[PATCH v6 2/3] drm/xe/vf: Attach and detach CCS copy commands with BO
K V P, Satyanarayana
satyanarayana.k.v.p at intel.com
Mon Jun 9 12:00:40 UTC 2025
Hi.
> -----Original Message-----
> From: Brost, Matthew <matthew.brost at intel.com>
> Sent: Friday, June 6, 2025 11:08 PM
> To: K V P, Satyanarayana <satyanarayana.k.v.p at intel.com>
> Cc: intel-xe at lists.freedesktop.org; Wajdeczko, Michal
> <Michal.Wajdeczko at intel.com>; Winiarski, Michal
> <michal.winiarski at intel.com>; Lis, Tomasz <tomasz.lis at intel.com>; Auld,
> Matthew <matthew.auld at intel.com>
> Subject: Re: [PATCH v6 2/3] drm/xe/vf: Attach and detach CCS copy
> commands with BO
>
> On Fri, Jun 06, 2025 at 06:15:57PM +0530, Satyanarayana K V P wrote:
> > Attach CCS read/write copy commands to BO for old and new mem types as
> > NULL -> tt or system -> tt.
> > Detach the CCS read/write copy commands from BO while deleting ttm bo
> > from xe_ttm_bo_delete_mem_notify().
> >
> > Signed-off-by: Satyanarayana K V P <satyanarayana.k.v.p at intel.com>
> > ---
> > Cc: Michal Wajdeczko <michal.wajdeczko at intel.com>
> > Cc: Michał Winiarski <michal.winiarski at intel.com>
> > Cc: Tomasz Lis <tomasz.lis at intel.com>
> > Cc: Matthew Brost <matthew.brost at intel.com>
> > Cc: Matthew Auld <matthew.auld at intel.com>
> >
> > V5 -> V6:
> > - Removed dead code from xe_migrate_ccs_rw_copy() function. (Matthew
> Brost)
> >
> > V4 -> V5:
> > - Create a list of BBs for the given BO and fixed memory leak while
> > detaching BOs. (Matthew Brost).
>
> I'd still personally prefer a single BB per BO rather than having a
> list. Unless I'm missing something, I think that would work and would be
> cleaner. Any particular reason you went with a list of BB over a single
> BB?
>
If the provided size is more than max_mem_transfer_per_pass(), then the copy is divided into chunks.

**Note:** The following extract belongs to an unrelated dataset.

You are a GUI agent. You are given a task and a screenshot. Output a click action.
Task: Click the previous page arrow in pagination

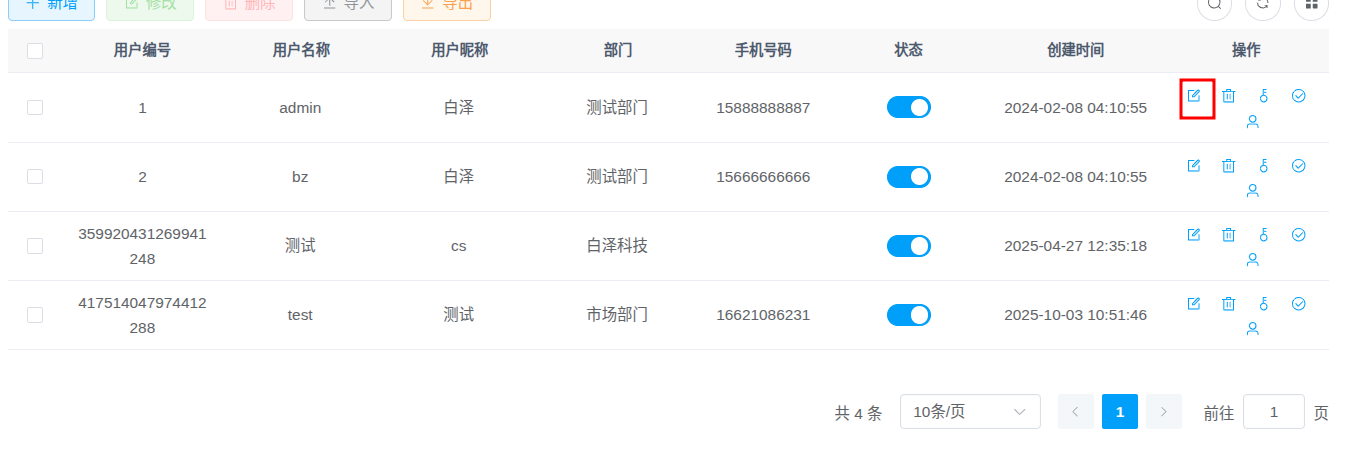point(1075,412)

The max_mem_transfer_per_pass = MAX_CCS_LIMITED_TRANSFER = 4MB.
For buffer sizes bigger than 4MB, we get more BBs and so, created a list to track and free them.

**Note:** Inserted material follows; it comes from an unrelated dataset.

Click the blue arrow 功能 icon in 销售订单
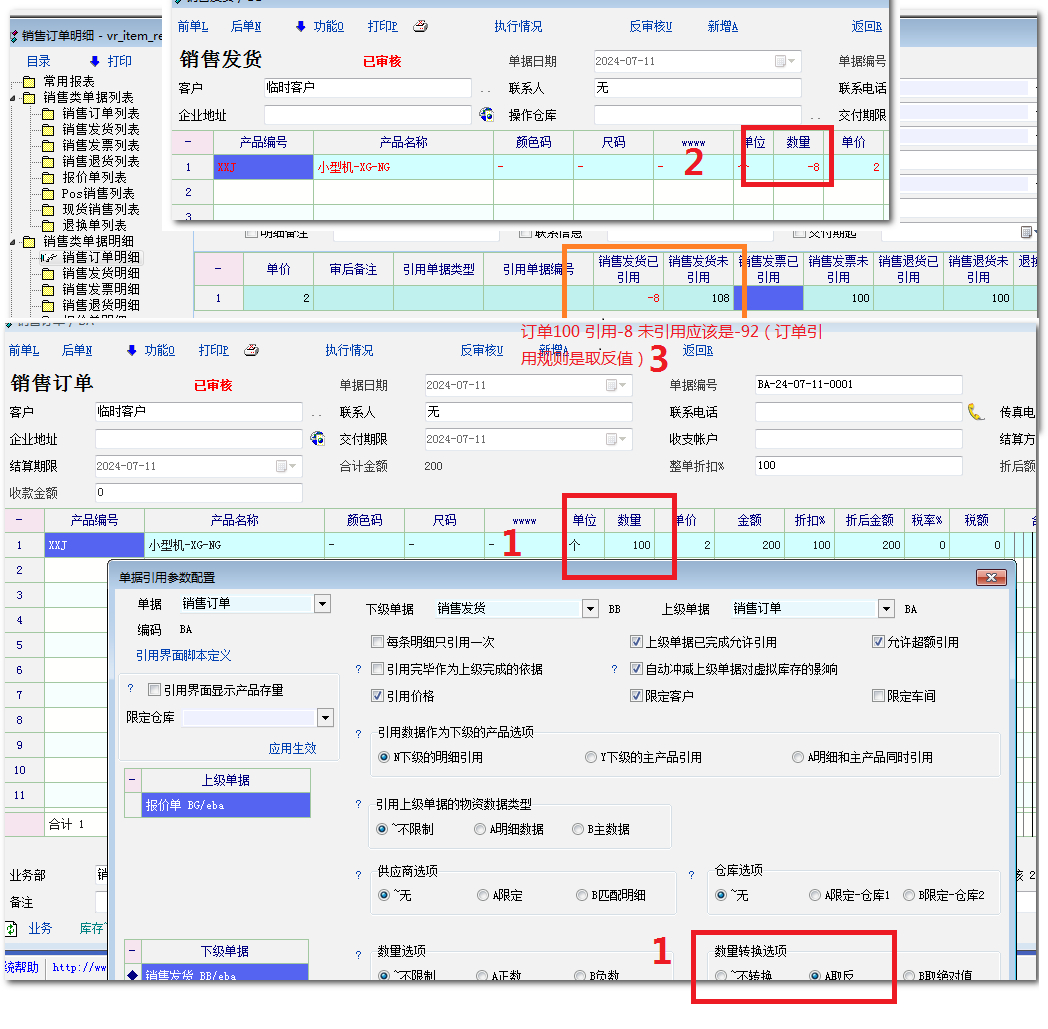This screenshot has height=1029, width=1048. click(132, 350)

The Head of the list is stored in the BO, and list is parsed only when more BBs are available in the list.
For 98% of the cases, only one BB was allocated when checked with 3D benchmark.
-Satya.
> > - Fixed review comments (Matthew Brost & Matthew Auld).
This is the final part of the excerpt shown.